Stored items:
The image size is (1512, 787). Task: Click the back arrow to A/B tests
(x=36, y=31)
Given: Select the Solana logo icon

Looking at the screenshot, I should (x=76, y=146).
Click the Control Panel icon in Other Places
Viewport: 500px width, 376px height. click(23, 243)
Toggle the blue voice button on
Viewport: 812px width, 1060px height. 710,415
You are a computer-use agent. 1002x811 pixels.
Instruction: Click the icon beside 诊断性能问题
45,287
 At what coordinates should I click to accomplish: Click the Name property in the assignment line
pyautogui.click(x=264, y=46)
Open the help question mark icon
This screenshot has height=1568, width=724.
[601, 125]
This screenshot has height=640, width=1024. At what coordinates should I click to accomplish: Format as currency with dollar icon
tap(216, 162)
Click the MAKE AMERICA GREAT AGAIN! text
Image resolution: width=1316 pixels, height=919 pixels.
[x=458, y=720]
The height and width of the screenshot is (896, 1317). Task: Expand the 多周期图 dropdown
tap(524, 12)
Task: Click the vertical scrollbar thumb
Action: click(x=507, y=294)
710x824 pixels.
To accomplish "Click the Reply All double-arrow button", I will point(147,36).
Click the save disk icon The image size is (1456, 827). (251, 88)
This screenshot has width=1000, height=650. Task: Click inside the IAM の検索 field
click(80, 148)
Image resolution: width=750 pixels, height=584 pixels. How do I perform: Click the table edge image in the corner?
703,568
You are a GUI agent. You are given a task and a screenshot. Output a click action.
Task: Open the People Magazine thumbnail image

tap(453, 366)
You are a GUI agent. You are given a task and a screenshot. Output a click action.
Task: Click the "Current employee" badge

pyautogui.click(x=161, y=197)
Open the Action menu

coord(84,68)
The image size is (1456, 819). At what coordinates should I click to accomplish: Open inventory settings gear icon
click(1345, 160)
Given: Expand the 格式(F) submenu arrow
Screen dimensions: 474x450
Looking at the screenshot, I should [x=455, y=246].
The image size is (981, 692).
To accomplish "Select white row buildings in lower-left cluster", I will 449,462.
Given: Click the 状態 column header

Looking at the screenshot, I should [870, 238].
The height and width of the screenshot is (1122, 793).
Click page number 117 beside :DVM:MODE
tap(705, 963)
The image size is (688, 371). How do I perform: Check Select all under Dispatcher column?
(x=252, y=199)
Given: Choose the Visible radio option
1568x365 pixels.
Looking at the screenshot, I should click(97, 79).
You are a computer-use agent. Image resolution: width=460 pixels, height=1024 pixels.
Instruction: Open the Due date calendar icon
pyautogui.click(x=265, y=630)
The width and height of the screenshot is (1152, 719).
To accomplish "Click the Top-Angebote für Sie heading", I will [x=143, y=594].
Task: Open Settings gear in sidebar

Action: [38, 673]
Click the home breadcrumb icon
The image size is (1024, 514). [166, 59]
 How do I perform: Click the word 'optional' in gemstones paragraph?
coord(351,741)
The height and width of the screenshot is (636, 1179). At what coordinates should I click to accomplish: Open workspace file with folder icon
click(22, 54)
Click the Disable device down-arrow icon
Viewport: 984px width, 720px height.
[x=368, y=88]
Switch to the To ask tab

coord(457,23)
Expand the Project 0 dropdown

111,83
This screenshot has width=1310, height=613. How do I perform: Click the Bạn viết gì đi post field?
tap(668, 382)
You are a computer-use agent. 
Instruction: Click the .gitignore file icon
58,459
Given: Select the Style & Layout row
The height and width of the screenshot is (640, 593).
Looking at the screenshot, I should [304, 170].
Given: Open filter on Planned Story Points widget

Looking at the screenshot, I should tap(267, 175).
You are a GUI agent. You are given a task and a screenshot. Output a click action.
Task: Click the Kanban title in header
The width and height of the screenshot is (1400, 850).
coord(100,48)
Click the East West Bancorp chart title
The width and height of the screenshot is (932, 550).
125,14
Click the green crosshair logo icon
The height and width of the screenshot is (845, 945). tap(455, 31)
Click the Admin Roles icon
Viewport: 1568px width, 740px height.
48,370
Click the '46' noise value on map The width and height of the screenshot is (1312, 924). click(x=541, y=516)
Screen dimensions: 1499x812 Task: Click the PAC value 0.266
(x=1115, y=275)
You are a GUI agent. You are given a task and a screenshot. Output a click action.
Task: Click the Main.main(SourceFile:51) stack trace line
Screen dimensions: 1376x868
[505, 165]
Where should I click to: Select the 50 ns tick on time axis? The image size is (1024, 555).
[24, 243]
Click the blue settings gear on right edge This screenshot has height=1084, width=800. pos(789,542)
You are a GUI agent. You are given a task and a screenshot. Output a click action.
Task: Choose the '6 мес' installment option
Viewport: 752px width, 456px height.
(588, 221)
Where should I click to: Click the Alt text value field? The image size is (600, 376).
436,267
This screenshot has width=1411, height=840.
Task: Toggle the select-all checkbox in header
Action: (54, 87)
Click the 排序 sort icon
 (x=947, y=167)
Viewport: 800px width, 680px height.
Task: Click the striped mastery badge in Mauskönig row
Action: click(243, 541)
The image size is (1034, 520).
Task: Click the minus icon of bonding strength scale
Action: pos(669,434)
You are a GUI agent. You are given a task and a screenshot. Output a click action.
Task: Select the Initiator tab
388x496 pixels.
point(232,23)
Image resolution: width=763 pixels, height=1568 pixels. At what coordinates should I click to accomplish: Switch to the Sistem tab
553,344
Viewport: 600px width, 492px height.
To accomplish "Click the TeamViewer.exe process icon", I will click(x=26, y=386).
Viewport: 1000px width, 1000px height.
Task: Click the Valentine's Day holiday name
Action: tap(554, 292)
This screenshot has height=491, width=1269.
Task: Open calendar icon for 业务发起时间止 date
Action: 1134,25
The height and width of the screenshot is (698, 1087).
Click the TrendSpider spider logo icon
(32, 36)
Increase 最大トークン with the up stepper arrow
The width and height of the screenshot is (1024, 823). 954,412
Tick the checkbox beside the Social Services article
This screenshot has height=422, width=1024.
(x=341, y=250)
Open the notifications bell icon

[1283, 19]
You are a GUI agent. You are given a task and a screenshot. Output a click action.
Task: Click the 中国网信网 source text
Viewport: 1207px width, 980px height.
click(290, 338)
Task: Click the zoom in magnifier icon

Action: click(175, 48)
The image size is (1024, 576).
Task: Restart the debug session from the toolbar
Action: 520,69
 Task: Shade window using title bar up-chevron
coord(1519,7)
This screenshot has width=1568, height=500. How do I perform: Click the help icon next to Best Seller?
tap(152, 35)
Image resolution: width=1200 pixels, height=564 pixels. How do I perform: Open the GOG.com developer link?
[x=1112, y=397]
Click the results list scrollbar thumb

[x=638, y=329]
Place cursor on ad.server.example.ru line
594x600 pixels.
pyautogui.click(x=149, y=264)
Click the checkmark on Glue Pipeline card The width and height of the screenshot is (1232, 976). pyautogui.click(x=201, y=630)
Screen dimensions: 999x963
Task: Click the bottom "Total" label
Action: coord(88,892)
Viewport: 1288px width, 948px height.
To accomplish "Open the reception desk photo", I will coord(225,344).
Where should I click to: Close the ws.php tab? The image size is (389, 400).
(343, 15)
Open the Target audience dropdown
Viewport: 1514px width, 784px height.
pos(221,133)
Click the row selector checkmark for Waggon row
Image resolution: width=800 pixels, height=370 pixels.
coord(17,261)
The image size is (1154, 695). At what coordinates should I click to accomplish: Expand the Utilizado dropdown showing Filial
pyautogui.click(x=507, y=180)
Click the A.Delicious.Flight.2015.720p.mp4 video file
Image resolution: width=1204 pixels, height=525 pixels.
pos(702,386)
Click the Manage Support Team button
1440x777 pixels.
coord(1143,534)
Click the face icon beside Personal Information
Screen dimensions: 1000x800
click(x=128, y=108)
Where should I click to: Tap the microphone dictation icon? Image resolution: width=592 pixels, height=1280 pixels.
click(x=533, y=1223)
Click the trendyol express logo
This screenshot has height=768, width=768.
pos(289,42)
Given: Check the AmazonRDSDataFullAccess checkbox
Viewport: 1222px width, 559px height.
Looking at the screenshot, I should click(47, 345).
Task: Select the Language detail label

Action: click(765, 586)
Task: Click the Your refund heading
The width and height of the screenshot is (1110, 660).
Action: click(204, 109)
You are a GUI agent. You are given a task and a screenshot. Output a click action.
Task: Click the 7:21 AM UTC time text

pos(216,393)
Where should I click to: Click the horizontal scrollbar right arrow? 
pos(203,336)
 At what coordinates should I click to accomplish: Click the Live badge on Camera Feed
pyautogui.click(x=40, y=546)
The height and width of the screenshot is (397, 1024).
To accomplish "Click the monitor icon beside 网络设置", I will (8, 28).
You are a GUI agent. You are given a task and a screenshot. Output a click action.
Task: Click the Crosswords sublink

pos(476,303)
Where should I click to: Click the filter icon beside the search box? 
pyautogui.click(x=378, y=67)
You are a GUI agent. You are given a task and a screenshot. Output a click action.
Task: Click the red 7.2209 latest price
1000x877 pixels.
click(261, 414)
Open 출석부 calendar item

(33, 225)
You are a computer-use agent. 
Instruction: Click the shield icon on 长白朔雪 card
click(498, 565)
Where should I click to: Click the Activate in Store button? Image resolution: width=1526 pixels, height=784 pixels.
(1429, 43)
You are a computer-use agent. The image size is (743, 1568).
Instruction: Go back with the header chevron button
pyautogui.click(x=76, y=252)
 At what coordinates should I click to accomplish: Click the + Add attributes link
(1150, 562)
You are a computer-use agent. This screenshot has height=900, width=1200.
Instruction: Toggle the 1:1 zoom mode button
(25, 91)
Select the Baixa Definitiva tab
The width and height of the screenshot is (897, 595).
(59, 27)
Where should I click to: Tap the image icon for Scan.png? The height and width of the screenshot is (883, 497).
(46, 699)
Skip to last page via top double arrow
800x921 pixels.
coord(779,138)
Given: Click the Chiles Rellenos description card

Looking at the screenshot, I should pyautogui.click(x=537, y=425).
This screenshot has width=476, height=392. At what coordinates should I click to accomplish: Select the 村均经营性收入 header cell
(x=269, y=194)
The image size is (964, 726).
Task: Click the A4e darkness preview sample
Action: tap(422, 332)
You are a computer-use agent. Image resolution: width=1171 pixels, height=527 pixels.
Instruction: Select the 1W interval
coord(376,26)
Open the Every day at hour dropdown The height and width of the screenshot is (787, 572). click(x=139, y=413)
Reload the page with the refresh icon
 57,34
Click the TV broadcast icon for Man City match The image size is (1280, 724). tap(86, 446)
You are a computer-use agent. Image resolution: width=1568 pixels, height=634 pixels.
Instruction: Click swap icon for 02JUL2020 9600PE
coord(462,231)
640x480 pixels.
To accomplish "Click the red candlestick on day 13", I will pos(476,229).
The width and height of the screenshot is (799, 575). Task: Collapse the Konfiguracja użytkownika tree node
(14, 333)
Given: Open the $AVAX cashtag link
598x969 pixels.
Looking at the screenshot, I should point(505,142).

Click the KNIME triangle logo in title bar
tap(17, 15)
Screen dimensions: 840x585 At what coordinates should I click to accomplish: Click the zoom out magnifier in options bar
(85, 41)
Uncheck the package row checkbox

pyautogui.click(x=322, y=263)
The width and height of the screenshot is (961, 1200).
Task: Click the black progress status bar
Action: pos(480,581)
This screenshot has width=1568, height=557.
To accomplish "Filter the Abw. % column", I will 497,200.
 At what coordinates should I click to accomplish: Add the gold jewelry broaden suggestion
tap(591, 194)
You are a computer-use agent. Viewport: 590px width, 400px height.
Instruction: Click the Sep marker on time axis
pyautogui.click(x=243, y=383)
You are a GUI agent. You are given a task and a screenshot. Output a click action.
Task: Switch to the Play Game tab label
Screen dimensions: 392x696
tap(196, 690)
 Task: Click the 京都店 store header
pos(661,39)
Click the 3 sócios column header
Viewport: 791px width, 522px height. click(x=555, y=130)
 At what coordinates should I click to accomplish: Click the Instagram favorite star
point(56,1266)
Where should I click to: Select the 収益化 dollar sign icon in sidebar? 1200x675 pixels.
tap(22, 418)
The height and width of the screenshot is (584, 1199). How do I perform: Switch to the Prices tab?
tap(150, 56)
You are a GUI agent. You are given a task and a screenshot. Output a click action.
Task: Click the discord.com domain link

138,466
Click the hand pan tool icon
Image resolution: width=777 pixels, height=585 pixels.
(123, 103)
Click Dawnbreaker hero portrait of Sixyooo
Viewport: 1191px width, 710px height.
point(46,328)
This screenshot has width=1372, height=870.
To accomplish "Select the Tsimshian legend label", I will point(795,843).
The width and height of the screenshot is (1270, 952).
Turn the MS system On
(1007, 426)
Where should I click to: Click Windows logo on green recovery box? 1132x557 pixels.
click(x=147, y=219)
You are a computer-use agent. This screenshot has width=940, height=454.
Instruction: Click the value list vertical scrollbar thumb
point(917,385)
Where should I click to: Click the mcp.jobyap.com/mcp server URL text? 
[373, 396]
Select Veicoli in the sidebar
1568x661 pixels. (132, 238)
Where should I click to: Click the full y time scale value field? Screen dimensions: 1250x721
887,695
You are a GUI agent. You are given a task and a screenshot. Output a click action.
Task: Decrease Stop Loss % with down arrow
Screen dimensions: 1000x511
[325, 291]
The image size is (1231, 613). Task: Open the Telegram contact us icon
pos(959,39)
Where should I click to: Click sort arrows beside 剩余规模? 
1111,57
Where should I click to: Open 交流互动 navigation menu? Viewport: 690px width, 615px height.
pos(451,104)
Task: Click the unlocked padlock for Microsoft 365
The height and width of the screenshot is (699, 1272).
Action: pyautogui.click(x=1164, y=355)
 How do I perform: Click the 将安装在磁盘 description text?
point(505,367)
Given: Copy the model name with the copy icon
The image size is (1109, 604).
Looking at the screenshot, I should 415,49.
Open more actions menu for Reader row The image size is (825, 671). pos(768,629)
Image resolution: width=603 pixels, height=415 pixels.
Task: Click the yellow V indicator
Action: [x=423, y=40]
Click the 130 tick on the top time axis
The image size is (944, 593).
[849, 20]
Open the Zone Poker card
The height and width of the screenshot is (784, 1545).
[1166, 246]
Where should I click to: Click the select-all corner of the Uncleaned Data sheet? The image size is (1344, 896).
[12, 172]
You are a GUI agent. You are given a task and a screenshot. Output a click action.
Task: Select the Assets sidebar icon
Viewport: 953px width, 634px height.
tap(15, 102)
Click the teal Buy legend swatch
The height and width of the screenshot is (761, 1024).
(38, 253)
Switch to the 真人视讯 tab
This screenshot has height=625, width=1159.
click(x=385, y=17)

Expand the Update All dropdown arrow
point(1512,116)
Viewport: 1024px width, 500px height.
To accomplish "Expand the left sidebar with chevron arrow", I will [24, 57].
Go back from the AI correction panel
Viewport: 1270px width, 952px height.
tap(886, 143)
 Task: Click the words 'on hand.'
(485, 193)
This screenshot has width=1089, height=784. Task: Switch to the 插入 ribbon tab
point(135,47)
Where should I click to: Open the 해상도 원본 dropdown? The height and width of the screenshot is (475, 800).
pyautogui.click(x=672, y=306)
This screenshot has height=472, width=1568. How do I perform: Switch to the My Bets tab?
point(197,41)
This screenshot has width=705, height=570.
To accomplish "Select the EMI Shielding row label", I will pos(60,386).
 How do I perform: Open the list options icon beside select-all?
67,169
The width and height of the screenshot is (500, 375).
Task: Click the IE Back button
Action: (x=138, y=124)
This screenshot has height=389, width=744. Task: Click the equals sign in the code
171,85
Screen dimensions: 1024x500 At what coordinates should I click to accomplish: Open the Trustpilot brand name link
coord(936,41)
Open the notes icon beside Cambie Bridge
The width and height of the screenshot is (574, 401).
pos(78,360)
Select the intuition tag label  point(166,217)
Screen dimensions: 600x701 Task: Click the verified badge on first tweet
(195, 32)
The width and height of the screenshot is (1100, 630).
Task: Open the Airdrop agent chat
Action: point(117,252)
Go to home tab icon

# WHAT YOU NEED TO DO:
An exact copy of the lines above, from the one containing "Task: Shade window" down to the one containing "Viewport: 1288px width, 948px height." and including both, is the whole answer; retype it and nothing else.

# REPLY TO THE EXERCISE:
 Task: Shade window using title bar up-chevron
coord(1519,7)
This screenshot has width=1568, height=500. How do I perform: Click the help icon next to Best Seller?
tap(152, 35)
Image resolution: width=1200 pixels, height=564 pixels. How do I perform: Open the GOG.com developer link?
[x=1112, y=397]
Click the results list scrollbar thumb

[x=638, y=329]
Place cursor on ad.server.example.ru line
594x600 pixels.
pyautogui.click(x=149, y=264)
Click the checkmark on Glue Pipeline card The width and height of the screenshot is (1232, 976). pyautogui.click(x=201, y=630)
Screen dimensions: 999x963
Task: Click the bottom "Total" label
Action: coord(88,892)
Viewport: 1288px width, 948px height.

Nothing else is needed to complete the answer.